I also note that Kerry didn't exactly volunteer to serve. He applied for as many deferments as Cheney (five) but only got four. Under the cold light of the facts, Kerry's charges simply don't stand up.
(13) Beldar made the following comment | Sep 5, 2004 3:35:11 PM | Permalink
Kathy, I may be wrong about this, but I think the SwiftVets are alleging that to their (collective) knowledge, Kerry was the only Swiftee to use the "3 and home" rule. O'Neill's Unfit for Command asserts (at page 92-93):
Tom Wright, another PCF commander at An Thoi, discussed John Kerry with several other Swiftees on base right after the March 13 [Bronze Star and third Purple Heart] incident. They were aware of the three Purple Heart rule that sounded like "three strikes and you're out." John Kerry could be sent home. So Wright approached Kerry one night and proposed to him that several fellow Swiftees on the base felt like it might be best for everybody if Kerry simply left. The next thing Wright knew, Kerry was gone, the exact result Wright hoped to achieve.
The SwiftVets thus exibit a mixture of relief that Kerry bailed out early and disgust that he did so. Presumably, if Kerry was as gung ho as his four-medals-in-22-day-pace would suggest, he could have asked to transfer out of the Swifts to, say, the PBRs or to a non-hot-combat billet like his Gridley service, rather than to a stateside post as an admiral's aide. The Swiftee officers, and most of the enlisted men, were volunteers who'd promised a full year's tour. But I'm almost certain that there were many other non-Swiftee soldiers and sailors who took advantage of the "3 and out" rule enough so that I'd heard of the rule as a civilian teenager in the remote West Texas prairies during the later stages of the war.
Chris, I didn't hear Sen. Kerry's entire speech at the midnight rally. Although I'm hesitant to rely on the NYT's characterization of his remarks as being directed solely to Bush and Cheney, that does seem to make sense from the context, as other commenters have already noted. But if you have a link to a full transcript that you think supports your argument, I'd be delighted to take a look at it.
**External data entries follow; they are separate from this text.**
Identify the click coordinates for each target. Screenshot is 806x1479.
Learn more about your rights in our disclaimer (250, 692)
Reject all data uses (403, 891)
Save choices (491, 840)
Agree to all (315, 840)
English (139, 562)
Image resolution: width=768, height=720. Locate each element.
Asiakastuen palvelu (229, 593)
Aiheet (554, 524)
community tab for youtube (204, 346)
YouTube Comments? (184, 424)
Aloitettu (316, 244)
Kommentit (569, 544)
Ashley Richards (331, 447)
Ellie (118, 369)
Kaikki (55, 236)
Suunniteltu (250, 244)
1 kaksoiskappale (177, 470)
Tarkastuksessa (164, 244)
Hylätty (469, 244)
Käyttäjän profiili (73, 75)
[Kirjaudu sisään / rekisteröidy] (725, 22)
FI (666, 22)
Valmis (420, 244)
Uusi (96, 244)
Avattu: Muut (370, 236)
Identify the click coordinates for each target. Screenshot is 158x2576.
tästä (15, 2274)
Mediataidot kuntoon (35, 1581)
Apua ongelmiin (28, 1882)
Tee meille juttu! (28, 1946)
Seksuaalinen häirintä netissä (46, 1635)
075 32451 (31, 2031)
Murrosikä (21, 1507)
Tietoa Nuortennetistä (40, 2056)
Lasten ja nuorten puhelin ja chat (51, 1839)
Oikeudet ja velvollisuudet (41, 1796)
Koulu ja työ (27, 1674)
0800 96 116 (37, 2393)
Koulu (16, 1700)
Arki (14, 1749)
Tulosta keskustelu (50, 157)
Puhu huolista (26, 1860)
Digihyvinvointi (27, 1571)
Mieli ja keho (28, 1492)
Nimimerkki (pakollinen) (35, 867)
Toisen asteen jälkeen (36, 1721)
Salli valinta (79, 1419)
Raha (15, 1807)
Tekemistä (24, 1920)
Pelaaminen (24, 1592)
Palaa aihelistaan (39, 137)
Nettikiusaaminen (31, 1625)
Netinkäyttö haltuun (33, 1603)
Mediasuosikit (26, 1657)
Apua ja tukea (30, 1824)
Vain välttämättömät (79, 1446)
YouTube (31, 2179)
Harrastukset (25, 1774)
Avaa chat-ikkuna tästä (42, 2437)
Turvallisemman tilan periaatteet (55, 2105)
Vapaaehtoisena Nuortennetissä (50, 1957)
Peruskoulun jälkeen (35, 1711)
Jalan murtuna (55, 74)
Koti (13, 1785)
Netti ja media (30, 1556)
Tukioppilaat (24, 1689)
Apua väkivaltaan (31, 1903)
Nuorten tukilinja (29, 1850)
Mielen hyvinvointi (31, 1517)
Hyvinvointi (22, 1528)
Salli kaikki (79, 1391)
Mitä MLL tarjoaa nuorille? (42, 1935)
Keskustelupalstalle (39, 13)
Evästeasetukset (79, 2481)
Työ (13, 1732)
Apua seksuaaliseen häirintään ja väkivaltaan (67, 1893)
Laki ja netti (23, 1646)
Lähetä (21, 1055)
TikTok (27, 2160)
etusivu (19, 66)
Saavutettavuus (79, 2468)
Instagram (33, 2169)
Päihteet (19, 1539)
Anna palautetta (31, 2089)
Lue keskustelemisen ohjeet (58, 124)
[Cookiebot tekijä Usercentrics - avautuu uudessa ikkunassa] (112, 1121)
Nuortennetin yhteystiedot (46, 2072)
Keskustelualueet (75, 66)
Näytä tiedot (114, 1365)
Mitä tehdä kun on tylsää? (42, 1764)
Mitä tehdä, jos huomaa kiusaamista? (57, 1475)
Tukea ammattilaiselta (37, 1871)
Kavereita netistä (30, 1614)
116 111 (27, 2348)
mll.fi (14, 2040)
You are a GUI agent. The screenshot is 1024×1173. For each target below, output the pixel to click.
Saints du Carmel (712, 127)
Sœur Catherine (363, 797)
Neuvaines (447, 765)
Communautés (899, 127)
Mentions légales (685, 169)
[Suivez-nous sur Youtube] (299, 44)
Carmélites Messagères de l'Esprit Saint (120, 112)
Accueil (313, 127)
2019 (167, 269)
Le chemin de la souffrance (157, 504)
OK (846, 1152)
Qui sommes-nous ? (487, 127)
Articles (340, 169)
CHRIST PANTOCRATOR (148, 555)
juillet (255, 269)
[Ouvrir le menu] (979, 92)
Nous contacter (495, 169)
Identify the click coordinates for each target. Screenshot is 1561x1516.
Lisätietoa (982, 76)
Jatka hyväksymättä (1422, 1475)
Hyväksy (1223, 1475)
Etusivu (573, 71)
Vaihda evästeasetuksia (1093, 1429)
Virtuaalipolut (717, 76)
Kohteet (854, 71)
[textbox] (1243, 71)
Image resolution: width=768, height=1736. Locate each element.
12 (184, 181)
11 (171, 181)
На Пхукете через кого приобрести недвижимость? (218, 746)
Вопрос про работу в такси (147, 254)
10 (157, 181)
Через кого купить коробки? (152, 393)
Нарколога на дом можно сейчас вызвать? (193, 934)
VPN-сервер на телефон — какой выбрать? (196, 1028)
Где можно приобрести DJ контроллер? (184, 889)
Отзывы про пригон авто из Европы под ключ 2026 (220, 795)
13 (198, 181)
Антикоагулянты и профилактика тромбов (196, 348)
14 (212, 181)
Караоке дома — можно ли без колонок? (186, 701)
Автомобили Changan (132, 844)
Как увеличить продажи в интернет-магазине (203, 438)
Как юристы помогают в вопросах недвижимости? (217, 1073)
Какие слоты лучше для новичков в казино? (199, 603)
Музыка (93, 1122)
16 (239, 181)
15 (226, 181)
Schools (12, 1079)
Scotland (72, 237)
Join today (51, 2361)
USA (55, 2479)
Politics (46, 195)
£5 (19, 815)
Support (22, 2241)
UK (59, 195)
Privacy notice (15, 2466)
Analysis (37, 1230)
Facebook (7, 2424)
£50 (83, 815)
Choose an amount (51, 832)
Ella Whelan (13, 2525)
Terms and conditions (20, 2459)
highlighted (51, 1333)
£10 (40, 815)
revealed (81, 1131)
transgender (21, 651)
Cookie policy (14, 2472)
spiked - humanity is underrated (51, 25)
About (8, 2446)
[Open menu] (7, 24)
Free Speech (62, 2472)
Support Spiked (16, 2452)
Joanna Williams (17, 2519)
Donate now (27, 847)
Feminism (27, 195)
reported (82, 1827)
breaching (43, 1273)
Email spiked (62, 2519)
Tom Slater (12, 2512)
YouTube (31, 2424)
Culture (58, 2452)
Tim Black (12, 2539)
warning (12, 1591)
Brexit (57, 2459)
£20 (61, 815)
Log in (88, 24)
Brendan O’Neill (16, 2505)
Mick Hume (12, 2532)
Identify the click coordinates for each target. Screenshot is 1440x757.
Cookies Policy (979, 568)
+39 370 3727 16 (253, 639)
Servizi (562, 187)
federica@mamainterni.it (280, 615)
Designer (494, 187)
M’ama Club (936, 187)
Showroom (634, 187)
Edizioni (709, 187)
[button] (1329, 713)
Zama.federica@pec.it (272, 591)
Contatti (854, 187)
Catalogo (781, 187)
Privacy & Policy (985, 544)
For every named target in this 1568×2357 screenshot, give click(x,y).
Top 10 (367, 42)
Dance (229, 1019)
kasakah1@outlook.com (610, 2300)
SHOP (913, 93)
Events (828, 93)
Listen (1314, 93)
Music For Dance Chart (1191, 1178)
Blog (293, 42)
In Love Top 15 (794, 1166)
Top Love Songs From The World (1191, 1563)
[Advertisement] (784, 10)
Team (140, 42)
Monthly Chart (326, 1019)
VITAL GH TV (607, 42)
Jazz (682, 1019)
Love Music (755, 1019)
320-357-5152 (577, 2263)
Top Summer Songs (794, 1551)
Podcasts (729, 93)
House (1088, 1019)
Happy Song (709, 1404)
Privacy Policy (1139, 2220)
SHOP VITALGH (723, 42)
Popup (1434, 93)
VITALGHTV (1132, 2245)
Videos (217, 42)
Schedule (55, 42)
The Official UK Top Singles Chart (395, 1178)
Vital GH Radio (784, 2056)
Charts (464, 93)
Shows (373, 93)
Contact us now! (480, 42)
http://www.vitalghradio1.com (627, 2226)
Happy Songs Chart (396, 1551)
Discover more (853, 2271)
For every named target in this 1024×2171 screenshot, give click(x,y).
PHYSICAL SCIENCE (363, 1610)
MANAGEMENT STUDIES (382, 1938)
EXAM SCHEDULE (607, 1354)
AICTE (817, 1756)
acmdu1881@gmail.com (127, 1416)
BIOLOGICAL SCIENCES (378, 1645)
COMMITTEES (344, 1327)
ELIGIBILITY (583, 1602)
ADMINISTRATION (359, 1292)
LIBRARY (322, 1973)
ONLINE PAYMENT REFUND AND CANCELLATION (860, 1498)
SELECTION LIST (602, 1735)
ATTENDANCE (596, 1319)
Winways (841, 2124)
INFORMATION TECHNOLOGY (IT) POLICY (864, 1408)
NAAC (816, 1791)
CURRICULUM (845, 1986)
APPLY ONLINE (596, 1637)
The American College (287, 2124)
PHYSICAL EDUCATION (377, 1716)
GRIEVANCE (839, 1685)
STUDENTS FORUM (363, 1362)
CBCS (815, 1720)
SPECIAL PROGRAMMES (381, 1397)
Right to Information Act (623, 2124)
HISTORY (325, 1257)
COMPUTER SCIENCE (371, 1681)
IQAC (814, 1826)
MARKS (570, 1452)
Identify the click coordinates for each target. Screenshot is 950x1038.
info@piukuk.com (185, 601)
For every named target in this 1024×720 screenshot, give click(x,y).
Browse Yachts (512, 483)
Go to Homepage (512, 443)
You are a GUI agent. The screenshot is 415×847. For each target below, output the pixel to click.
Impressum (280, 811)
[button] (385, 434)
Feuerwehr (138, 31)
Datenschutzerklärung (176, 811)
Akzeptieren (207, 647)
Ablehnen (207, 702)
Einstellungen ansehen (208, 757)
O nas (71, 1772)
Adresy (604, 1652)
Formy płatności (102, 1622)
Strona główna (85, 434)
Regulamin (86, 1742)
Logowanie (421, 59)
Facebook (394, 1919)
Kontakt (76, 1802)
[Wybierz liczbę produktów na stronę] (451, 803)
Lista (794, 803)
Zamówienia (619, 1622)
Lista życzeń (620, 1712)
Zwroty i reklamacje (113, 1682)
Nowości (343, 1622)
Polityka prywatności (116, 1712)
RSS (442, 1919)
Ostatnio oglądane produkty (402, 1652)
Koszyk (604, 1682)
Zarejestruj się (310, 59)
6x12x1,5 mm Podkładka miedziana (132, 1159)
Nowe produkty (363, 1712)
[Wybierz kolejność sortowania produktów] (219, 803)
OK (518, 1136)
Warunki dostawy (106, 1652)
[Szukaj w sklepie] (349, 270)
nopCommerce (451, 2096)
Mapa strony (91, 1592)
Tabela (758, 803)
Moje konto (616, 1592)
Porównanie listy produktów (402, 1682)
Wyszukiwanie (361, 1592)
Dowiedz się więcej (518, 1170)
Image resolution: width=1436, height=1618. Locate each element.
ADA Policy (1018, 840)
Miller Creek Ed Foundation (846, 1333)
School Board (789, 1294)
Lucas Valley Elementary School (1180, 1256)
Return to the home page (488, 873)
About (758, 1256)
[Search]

(14) Jim B made the following comment | Sep 5, 2004 5:11:55 PM | Permalink
Once again Chris is using misdirection as argument...and failing miserably...
Kerry said, and I quote (from the NYT):
"The vice president called me unfit for office last night," Mr. Kerry said. "Well, I'm going to leave it up to the voters to decide whether five deferments make someone more qualified than two tours of duty."
Once more...slowly...
*John*....*Kerry*...*lied*....
He specifically cited the vice president. The vice president specifically didn't say it. End of story....
Chris won't be able to argue semantics this time. His candidate made a specific accusation which is refuted by the facts.
Should I hold my breath waiting for him to condemn the "anger and distortion" of John Kerry?
(15) mark made the following comment | Sep 7, 2004 1:48:08 PM | Permalink
...lied? ...or just believed what all the news reported?